** START SUPPLIED DATA **

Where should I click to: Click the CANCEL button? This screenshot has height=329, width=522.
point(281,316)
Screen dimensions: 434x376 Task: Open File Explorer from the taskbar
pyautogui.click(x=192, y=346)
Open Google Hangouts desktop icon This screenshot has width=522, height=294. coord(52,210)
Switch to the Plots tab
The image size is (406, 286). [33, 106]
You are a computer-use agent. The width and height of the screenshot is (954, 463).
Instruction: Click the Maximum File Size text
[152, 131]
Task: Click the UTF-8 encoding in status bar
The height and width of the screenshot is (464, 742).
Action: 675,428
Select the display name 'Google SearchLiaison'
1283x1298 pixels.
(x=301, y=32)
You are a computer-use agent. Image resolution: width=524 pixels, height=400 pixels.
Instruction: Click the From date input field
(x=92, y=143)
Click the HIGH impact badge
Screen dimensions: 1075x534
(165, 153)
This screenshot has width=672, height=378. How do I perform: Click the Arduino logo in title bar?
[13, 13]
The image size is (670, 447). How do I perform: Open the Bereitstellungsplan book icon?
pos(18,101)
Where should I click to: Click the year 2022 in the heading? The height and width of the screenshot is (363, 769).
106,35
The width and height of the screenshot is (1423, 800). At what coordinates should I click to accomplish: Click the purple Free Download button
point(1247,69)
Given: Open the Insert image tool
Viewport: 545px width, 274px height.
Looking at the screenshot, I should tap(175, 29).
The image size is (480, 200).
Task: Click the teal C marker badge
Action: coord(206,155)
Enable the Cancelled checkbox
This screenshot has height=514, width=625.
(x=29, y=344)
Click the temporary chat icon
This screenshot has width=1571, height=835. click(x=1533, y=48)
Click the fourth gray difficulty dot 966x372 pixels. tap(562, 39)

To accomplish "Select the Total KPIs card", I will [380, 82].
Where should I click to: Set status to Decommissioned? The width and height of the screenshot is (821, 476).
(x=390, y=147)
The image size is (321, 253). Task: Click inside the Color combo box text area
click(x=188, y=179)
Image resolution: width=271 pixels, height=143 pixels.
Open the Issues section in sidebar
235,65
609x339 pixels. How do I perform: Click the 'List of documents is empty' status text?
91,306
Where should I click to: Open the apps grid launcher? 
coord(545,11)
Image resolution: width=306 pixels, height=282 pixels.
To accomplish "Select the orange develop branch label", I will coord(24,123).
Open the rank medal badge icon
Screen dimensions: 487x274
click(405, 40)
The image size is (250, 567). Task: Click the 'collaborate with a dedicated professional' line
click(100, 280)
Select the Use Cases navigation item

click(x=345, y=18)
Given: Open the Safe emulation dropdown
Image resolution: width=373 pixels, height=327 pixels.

** END SUPPLIED DATA **

PROBLEM DESCRIPTION: Write out the rows above exactly as they appear, covering the stretch from the line containing "The width and height of the screenshot is (1423, 800)." through the line containing "point(1247,69)".

FINAL RESULT:
The width and height of the screenshot is (1423, 800). At what coordinates should I click to accomplish: Click the purple Free Download button
point(1247,69)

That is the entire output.